Tous les découvreurs, les faiseurs de systèmes du passé étaient des insatisfaits lorsqu’ils contemplaient la condition humaine de leur temps.
Les actuels transhumanistes sont leurs héritiers qui poursuivent la même conquête avec une simple différence de degré.
Si la science, la vraie, celle qui sert le vivant et non le profit des firmes, permettait demain d’ajouter des années à la vie et de la vie aux années, il n’y aurait aucune raison de s’alarmer.
L’humain est décevant, si souvent, lorsqu’il se comporte en artisan de malheur.
Pourquoi s’émouvoir de le voir « augmenter » en bien-être, en intelligence, en bonheur, en art de vivre et de laisser vivre ?
D’ailleurs, tous les mythes, tous les monothéismes ne promettent-ils pas la même chose que le transhumanisme, à savoir, la vie éternelle, avec cette seule différence qu’ils ne peuvent pas faire l’économie du passage par la mort.
Le problème est que la formidable avancée des sciences et techniques, en particulier les perspectives révolutionnaires ouvertes par l’intelligence artificielle, pourraient déboucher sur une société clivée, à deux vitesses. D’un côté, des oligarques, détenteurs de tous les pouvoirs, capables de dialoguer et d'exploiter l’intelligence artificielle, de l’autre, la masse des humains ordinaires, réduits à l’inutilité par la société robotique.
Ce scénario est en cours de réalisation à vitesse croissante.
Dans ce scénario, les humains seraient divisés en deux classes hermétiquement séparées : celle des milliardaires, de plus en plus riches, celle des exclus, de plus en plus nivelés, avec disparition des corps intermédiaires.
Or, les milliardaires ayant « acheté » les pouvoirs politiques peuvent travailler à l’avènement de cette société clivée qui mènera à une déflagration sociale d’autant plus dommageable qu’elle sera différée par le contrôle des « cerveaux disponibles ».
Alors, l’écart entre les deux classes se creuse et s’accélère.
L’intelligence artificielle peut abolir la malédiction du travail pénible, inventer la médecine de demain fondée sur la thérapie génique, participer à l’émergence d’une société plus hédoniste, plus douce, plus généreuse, mais elle peut aussi mener à un enfer où une poignée de « maîtres du monde » réduiront en simples « ressources » les sous-hommes exclus du premier cercle.

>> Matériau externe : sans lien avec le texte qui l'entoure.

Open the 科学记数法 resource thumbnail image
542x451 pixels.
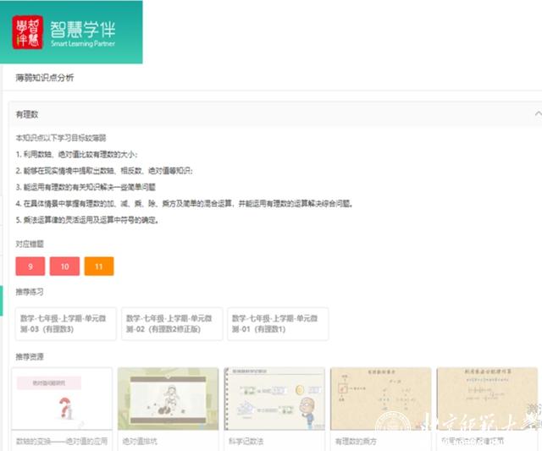[274, 399]
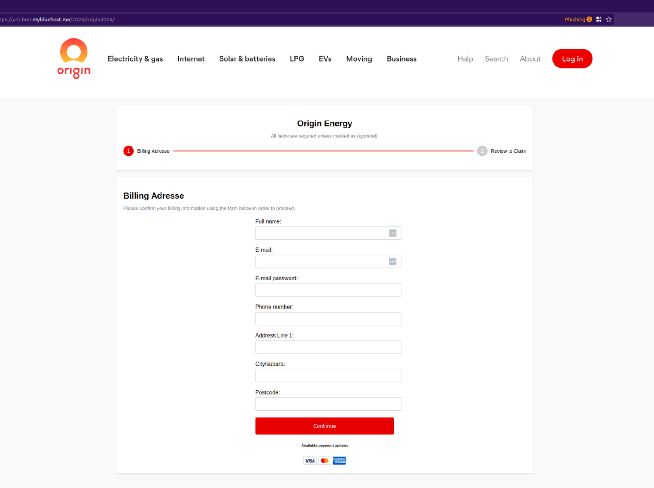654x488 pixels.
Task: Open the Solar & batteries menu
Action: pyautogui.click(x=247, y=58)
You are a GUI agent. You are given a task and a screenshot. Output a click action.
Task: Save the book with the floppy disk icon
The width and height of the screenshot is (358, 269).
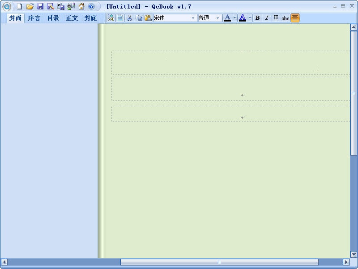pyautogui.click(x=40, y=7)
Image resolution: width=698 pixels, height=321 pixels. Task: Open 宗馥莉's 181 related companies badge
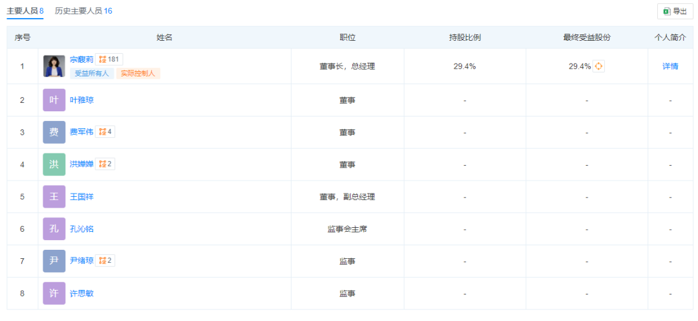point(109,60)
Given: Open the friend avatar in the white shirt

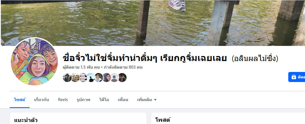Looking at the screenshot, I should (x=99, y=78).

L’appétit de profits de ces « premiers de cordées » détruit présentement la nature de manière systématique et implacable, en faisant le contraire de ce que proclament les vertueux discours en faveur de la planète, discours vite oubliés lorsqu’il s’agit de promouvoir, d’aménager, de développer, d’exploiter.
La mort de la nature n’est pas une vue de l’esprit, un souci de savant spécialisé. C’est un fait grave et une faute contre le vivant.
Alors, le monde de demain, celui dans lequel nous ne serons plus, sera-t-il celui des humains augmentés, des humains plus heureux, débarrassés des angoisses et de bien des souffrances ou une société inique, violente, fondée sur la compétition de tous contre tous.
Le péril de clivage radical de la société est en cours. C’est notre présent.
Non, les robots ne deviendront jamais les maîtres du monde, se substituant aux humains, comme dans les romans ou films de science-fiction, mais ils posent un défi à l’humanité tenue de repenser son rapport au travail, à la nature, à la répartition des richesses produites.
Sans une rupture du modèle actuel, l’humanité court à l’abîme.
Une innovation, un savoir-faire, une technologie n’ont de valeur que par ce que l’on en fait.
En maîtrisant le feu, l’homme chauffa sa demeure, mais inventa le bûcher, en concevant l’outil, il put travailler la matière mais conçut l’arme qui tue.
Que feront les hommes de leurs prodigieuses réalisations à venir ?
Ici, je vous abandonne, amis lecteurs, à votre humeur optimiste ou désabusée.